Personal information
- Full name: Javier Márquez Moreno
- Date of birth: 11 May 1986 (age 40)
- Place of birth: Barcelona, Spain
- Height: 1.74 m (5 ft 9 in)
- Position: Central midfielder

Youth career
- Gramenet
- 1999–2005: Espanyol

Senior career*
- Years: Team / Apps / (Gls)
- 2005–2009: Espanyol B / 86 / (14)
- 2007–2012: Espanyol / 53 / (3)
- 2012–2014: Mallorca / 25 / (3)
- 2013–2014: → Elche (loan) / 29 / (2)
- 2014–2017: Granada / 51 / (0)
- 2017: New York Cosmos / 27 / (6)
- 2018–2020: Gimnàstic / 46 / (2)
- Total:  / 317 / (30)

International career
- 2010–2015: Catalonia / 2 / (0)

= Javi Márquez =

Spanish footballer

Javier "Javi" Márquez Moreno (/es/; born 11 May 1986) is a Spanish former professional footballer who played as a central midfielder.

==Club career==

Márquez in action for Espanyol in 2009

===Espanyol===
Born in Barcelona, Catalonia, Márquez was a product of hometown RCD Espanyol's youth system. He was promoted to the first team for the 2009–10 season, making his La Liga debut on 19 September by playing 30 minutes at Deportivo de La Coruña in a 3–2 win, after coming on as a substitute for Ben Sahar.

Márquez quickly established himself in the first team and, on 20 December 2009, scored his first goal in a 2–0 home win against UD Almería. However, his campaign ended prematurely in March 2010 after he broke his leg in a match with Sevilla FC.

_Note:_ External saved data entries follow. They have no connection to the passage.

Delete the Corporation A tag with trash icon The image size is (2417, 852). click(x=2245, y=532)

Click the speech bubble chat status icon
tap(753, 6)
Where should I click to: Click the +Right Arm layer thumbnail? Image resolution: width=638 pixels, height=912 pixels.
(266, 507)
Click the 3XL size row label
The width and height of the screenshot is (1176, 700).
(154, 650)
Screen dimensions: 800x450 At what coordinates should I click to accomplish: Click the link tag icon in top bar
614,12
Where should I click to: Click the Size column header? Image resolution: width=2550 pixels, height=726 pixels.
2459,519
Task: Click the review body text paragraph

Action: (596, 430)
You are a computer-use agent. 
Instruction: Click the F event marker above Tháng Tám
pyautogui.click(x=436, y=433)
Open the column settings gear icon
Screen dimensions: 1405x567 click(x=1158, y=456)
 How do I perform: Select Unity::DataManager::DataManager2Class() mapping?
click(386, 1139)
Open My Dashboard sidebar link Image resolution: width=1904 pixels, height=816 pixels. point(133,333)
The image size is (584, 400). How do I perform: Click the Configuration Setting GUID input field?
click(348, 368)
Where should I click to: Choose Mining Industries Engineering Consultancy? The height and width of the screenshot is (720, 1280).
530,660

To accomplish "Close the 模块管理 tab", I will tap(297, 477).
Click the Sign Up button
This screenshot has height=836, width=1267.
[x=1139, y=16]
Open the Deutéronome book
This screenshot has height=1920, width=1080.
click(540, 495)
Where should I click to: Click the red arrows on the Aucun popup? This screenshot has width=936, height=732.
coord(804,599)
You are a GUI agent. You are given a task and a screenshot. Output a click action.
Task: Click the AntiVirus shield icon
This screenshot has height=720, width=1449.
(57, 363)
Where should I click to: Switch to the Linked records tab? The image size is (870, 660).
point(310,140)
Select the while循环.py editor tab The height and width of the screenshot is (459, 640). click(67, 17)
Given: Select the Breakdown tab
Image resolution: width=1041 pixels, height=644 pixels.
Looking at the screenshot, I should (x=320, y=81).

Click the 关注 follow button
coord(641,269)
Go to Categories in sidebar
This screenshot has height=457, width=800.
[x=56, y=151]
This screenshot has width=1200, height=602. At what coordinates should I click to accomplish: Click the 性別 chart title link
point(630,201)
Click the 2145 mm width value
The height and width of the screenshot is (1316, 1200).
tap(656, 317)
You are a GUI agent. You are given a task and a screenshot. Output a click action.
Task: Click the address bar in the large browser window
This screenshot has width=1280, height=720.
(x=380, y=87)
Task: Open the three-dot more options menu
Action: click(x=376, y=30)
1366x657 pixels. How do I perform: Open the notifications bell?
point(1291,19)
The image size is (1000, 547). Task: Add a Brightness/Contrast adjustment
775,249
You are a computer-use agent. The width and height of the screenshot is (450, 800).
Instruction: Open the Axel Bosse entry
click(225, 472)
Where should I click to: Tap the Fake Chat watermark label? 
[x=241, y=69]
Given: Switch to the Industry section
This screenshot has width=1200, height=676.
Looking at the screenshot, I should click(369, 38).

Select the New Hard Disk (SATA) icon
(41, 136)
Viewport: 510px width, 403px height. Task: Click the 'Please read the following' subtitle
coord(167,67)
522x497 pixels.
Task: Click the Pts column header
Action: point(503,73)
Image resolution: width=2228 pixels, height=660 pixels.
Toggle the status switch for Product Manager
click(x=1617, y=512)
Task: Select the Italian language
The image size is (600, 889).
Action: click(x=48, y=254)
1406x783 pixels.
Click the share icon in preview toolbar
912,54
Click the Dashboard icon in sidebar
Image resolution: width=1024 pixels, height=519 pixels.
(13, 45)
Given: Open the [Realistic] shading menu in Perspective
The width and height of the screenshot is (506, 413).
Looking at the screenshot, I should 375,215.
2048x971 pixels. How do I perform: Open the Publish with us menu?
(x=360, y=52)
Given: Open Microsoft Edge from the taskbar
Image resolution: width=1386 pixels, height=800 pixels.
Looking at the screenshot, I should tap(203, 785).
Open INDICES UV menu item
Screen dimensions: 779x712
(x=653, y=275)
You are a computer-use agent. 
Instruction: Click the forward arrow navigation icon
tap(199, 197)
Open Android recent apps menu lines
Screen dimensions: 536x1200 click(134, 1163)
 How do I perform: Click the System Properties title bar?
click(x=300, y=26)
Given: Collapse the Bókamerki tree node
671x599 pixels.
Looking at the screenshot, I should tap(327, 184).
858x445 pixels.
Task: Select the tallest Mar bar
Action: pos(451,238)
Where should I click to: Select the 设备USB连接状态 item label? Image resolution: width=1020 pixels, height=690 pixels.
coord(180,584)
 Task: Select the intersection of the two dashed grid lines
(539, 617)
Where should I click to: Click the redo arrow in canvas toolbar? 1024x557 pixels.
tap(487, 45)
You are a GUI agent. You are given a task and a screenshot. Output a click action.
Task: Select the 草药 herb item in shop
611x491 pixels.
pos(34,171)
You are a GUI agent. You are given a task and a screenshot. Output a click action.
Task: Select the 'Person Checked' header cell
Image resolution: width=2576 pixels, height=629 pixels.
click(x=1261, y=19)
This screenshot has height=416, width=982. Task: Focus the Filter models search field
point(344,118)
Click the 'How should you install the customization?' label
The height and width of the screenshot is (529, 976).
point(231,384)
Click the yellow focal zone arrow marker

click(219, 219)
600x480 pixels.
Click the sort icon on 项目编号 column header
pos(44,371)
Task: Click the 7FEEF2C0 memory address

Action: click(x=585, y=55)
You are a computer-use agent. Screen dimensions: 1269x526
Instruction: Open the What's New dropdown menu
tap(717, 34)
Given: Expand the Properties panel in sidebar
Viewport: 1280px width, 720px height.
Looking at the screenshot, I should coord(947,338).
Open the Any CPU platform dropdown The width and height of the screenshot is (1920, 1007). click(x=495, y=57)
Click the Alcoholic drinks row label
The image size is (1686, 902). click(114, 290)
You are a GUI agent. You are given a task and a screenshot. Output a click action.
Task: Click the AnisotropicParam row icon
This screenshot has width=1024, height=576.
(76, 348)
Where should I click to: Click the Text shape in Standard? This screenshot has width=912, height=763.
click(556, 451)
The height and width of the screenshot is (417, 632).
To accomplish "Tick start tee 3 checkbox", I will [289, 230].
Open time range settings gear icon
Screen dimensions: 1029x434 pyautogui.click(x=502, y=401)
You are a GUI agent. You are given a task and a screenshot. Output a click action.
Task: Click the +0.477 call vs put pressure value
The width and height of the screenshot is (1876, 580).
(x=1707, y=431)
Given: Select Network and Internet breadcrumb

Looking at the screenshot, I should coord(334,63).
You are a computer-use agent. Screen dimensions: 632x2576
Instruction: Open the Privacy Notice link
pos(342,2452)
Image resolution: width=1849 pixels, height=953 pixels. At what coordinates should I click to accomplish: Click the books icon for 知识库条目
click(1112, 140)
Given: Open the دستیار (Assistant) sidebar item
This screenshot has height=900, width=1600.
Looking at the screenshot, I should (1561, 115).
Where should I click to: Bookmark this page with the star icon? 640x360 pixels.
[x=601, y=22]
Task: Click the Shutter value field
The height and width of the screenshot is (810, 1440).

Márquez recovered fully for 2010–11, being an undisputed starter for the Mauricio Pochettino-led side while partnering another Espanyol youth graduate, Raúl Baena, in central midfield. However, after recovering from another injury, he was deemed surplus to requirements by the manager, and chose not to renew his contract.

===Mallorca===
On 30 June 2012, Márquez joined RCD Mallorca as Sergio Tejera moved in the opposite direction. He made his official debut precisely against his former side, starting and playing 54 minutes in the 2–1 home win.

Márquez' spell at the Iberostar Stadium was curtailed by an injury to his left ankle, and his team also suffered relegation.

===Granada===
In the summer of 2014, Márquez signed a four-year contract for Granada CF after a season-long spell at fellow top-tier club Elche CF. He appeared in 25 games – 15 starts – in his first year, as the Andalusians narrowly retained their status.

Márquez was released in late January 2017, aged 30.

===New York Cosmos===
On 24 February 2017, the New York Cosmos announced that they had signed Márquez for the 2017 campaign. He scored his first goal for his new team on 22 April, in a 1–1 home draw against the Jacksonville Armada FC.

===Gimnàstic===
On 8 January 2018, free agent Márquez agreed to a two-and-a-half-year deal at Gimnàstic de Tarragona in the Segunda División. In November 2020, the 34-year-old announced his retirement.

==Personal life==
In March 2016, Márquez became the father of a baby boy. As a deference to his wife, he named him Modric after the Croatian footballer.